Recent advances in AI have propelled us into a golden era in biomedicine. This is exemplified by the groundbreaking work of Demis Hassabis, John Jumper, and David Baker to use AI-empowered models to predict the structure of proteins and to learn to create entirely new proteins, solving the “protein structure prediction problem,” for which they were awarded the 2024 Nobel Prize in Chemistry. Armed with these tools, the scientific community can now pursue the development of therapies with greater speed and efficiency. Furthermore, AI-driven automation systems and advanced imaging approaches that use computer vision and related deep-learning models combined with new capabilities in genetic engineering collectively empower scientists to pursue biological experiments at unprecedented scale. In this essay, I delve into how AI is transforming biomedicine, the inherent challenges, and the promising future trajectories. This perspective is shaped by my own research as a physician-scientist and cell biologist, and I consider how the combination of a new paradigm called nodal biology can be fully harnessed with AI-enabled tools to revolutionize the specificity, speed, and efficiency with which we develop much needed new treatments.
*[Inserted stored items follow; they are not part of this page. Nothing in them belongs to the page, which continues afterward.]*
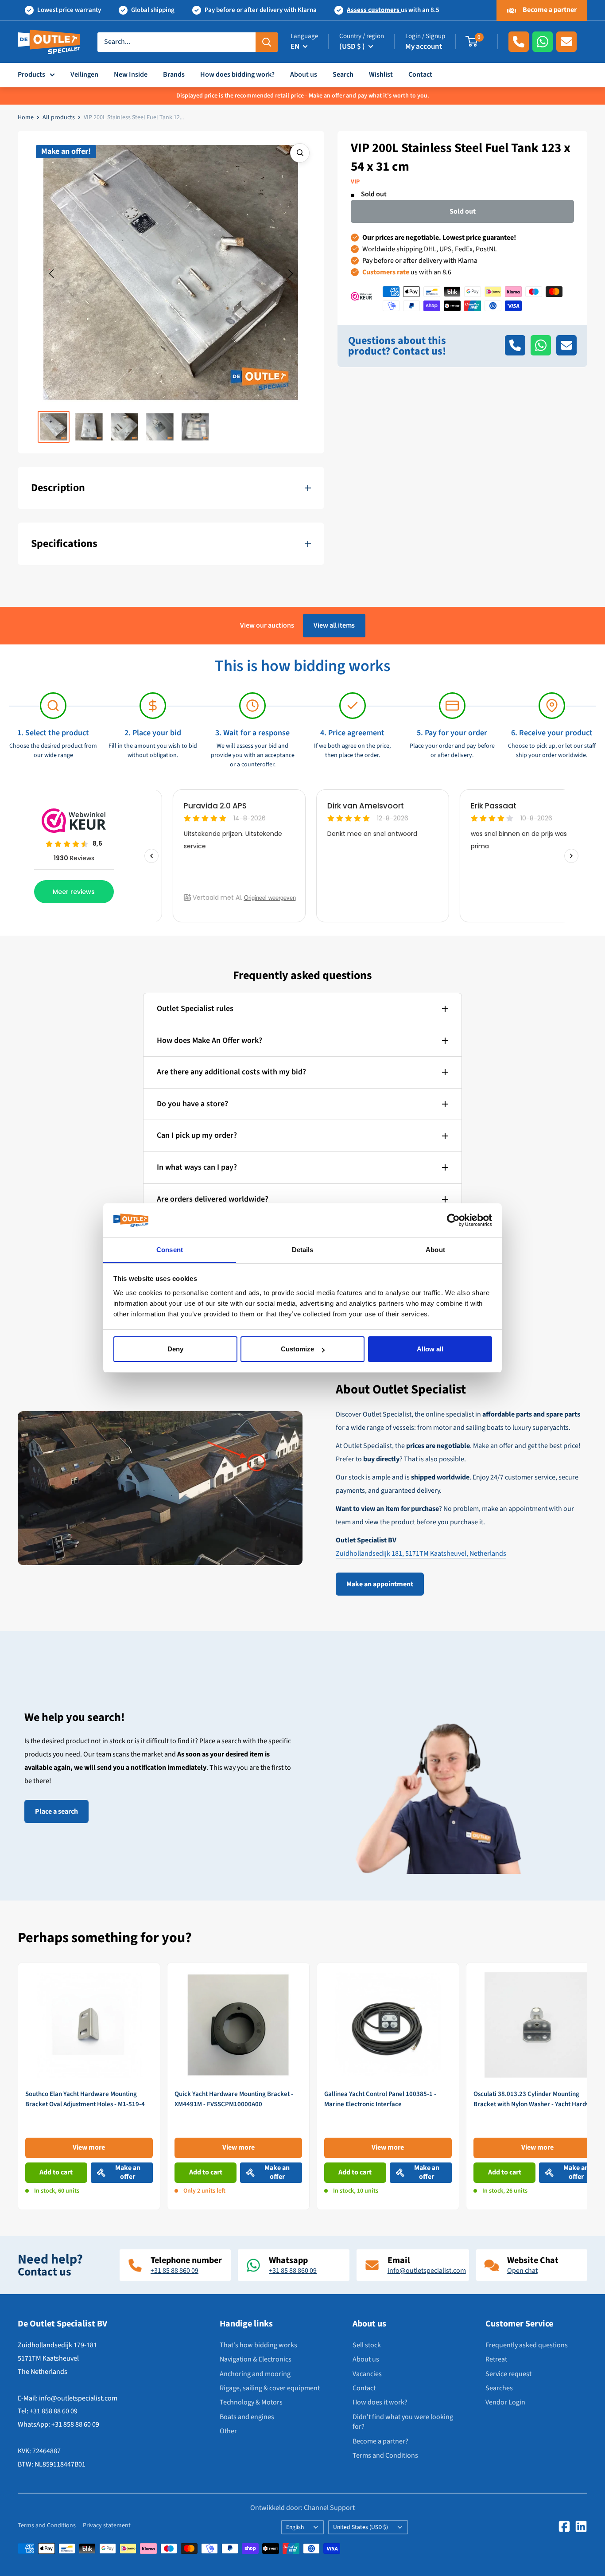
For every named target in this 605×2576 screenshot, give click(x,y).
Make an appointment (379, 1584)
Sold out (463, 211)
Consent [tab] (169, 1249)
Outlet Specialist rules (195, 1008)
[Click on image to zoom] (300, 153)
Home (26, 117)
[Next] (587, 2086)
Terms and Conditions (385, 2455)
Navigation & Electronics (255, 2359)
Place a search (56, 1811)
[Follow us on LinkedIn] (581, 2526)
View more (89, 2147)
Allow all (430, 1349)
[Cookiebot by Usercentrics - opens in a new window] (453, 1220)
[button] (51, 274)
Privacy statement (107, 2525)
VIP (355, 181)
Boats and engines (247, 2417)
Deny (175, 1349)
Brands (174, 74)
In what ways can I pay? (197, 1167)
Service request (508, 2374)
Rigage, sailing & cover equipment (270, 2388)
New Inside (130, 74)
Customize (297, 1349)
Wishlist (381, 74)
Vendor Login (505, 2402)
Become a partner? (380, 2441)
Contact (420, 74)
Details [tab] (303, 1249)
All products (59, 117)
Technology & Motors (251, 2402)
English (295, 2527)
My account (423, 46)
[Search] (267, 41)
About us (303, 74)
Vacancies (367, 2374)
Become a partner (549, 10)
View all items (334, 625)
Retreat (496, 2359)
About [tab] (435, 1249)
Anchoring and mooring (255, 2374)
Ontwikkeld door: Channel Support (302, 2508)
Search (343, 74)
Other (228, 2431)
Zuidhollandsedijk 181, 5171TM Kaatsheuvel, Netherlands (421, 1553)
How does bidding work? (237, 74)
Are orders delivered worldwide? (212, 1199)
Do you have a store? (192, 1103)
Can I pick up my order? (197, 1135)
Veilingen (84, 74)
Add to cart (56, 2172)
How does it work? (380, 2402)
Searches (499, 2388)
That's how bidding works (258, 2345)
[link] (89, 2086)
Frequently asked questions (526, 2345)
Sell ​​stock (367, 2345)
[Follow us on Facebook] (564, 2526)
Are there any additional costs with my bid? (231, 1071)
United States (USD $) (360, 2527)
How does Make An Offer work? (209, 1040)
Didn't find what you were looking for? (403, 2422)
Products (31, 74)
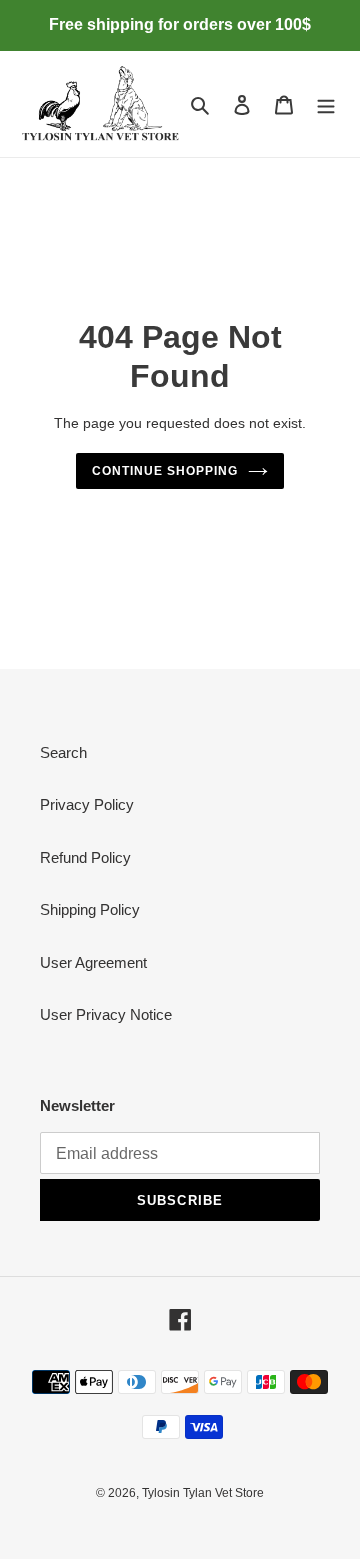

Building innovative therapies is difficult. To this day, the inherent challenges and risks associated with the development of novel, targeted therapies remain substantial. As of 2026, the probability of a new drug progressing from initial human studies to regulatory approval remains at a mere 13 percent, a rate that has not changed in decades. Of the drugs that are approved, the average cost of research and development (including clinical trials) is more than $1 billion each. And the timelines to approval are very long: it often takes more than ten years for a treatment to be approved and become available to patients. Additional factors, such as shifts in regulatory policies and geopolitical considerations, exert profound effects on our ability to develop new therapies. Nevertheless, improving on the low success rate in research and development continues to be the core challenge to building a productive innovation engine.
For all practical purposes, the innovation challenge can be broken into three simple but critical components:
- Target identification (ID)—finding the right drug targets with therapeutic significance for as many diseases as possible;
- Optimal drug development—finding the right therapeutic modality for each target; and
- Clinical deployment—giving the right therapy to a well-characterized patient population with clearly defined clinical readouts (that is, “endpoints”) to maximize therapeutic benefit.
AI is already proving massively catalytic for components two and three, with astonishing progress taking place in real time. Regarding component two—optimal drug development—AI models that have solved the protein structure prediction problem such as AlphaFold are turbocharging rational drug design.1 This means that we can now monitor and control the process of designing the right drug to fit into the right “pocket” within a specific, well-defined molecular target, and we can do it by visualizing the drug bound to its target in 3D on our computer screens (in silico). The time it takes to build new drugs (such as small molecules or therapeutic antibodies) is thereby being markedly shortened and made more efficient every day. Regarding component three—clinical deployment—AI is accelerating patient clinical data aggregation, biomarker identification, and patient stratification, which should empower more-successful clinical trials in years to come. Despite ongoing challenges with data aggregation and harmonization, coupled with scientific, legal, and ethical barriers, AI is likely to facilitate more efficiently run clinical trials in the years ahead. Components two and three are already benefiting from the tools of AI. While critical improvements are still needed and will undoubtedly continue, these two components are not what currently constrains our ability to innovate.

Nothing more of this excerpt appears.